If you’re wondering if a disc you’re using is flippy, the best way to know is to throw the disc and see for yourself. Does it flip up and hit the ground as a roller? Does the disc fade to the right hard when thrown RHBH?
These are easy ways to tell if a disc can be considered flippy or not. Here are some reasons why a disc will become flippy.
1. It’s Old and/or Beat In
Every disc golf disc will become what is described as “beat in” or “broken in” over time and use. The disc plastic will become more pliable and less rigid.
This is especially true if the disc has had impacts on other objects, like trees.
It will usually take 6 to 12 months, or even longer for a disc to be broken in. This timeline can vary depending on the use and grade of plastic of the disc.
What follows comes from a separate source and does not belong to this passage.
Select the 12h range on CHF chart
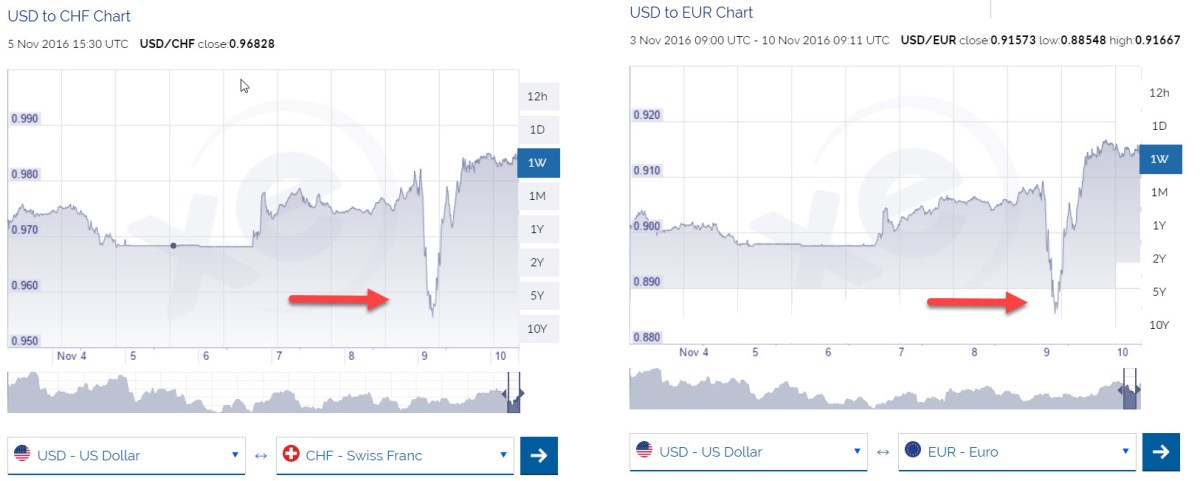The height and width of the screenshot is (481, 1200). coord(538,97)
A disc that is broken in will always trend in the direction of an understable disc. So, an overstable disc that is used for a very long time can eventually end up as an understable disc, or even a flippy disc.
2. It Turns to the Right When Thrown Flat
A good sign that a disc is flippy is when it easily turns right or even flips up when thrown flat.
A normal understable disc can also do this, but this usually happens when it’s thrown as a hyzer. This is when the far edge of the disc is angled toward the ground when thrown.
If the disc is easily turning right on RHBH throws or flipping on edge in the air there is a good chance you have a flippy disc.
3. It Rolls Often When It Lands
A roller shot is when the disc flips in the air, then lands on edge and rolls along the ground. A roller shot can be used strategically when needed.
Players will use a roller to get extra distance from their throws when needed.
A flippy disc might turn into a roller without releasing on an anhyzer angle. A flat release using a flippy disc can result in a roller shot.
Final Thoughts | What Makes a Disc Flippy
While some players will speak of a disc that has become flippy as a negative thing, this is not always true. If you have an understanding of what the disc will do in flight it can be used to your advantage.
Chances are too, that a disc that is well-worn and beat in will be flippy, but you’ll also more than likely have been using that disc for a very long time, and be comfortable with its flight characteristics.
A flippy disc can and should be used in certain situations, and can become an advantage for the player that knows how and when to use their flippy disc.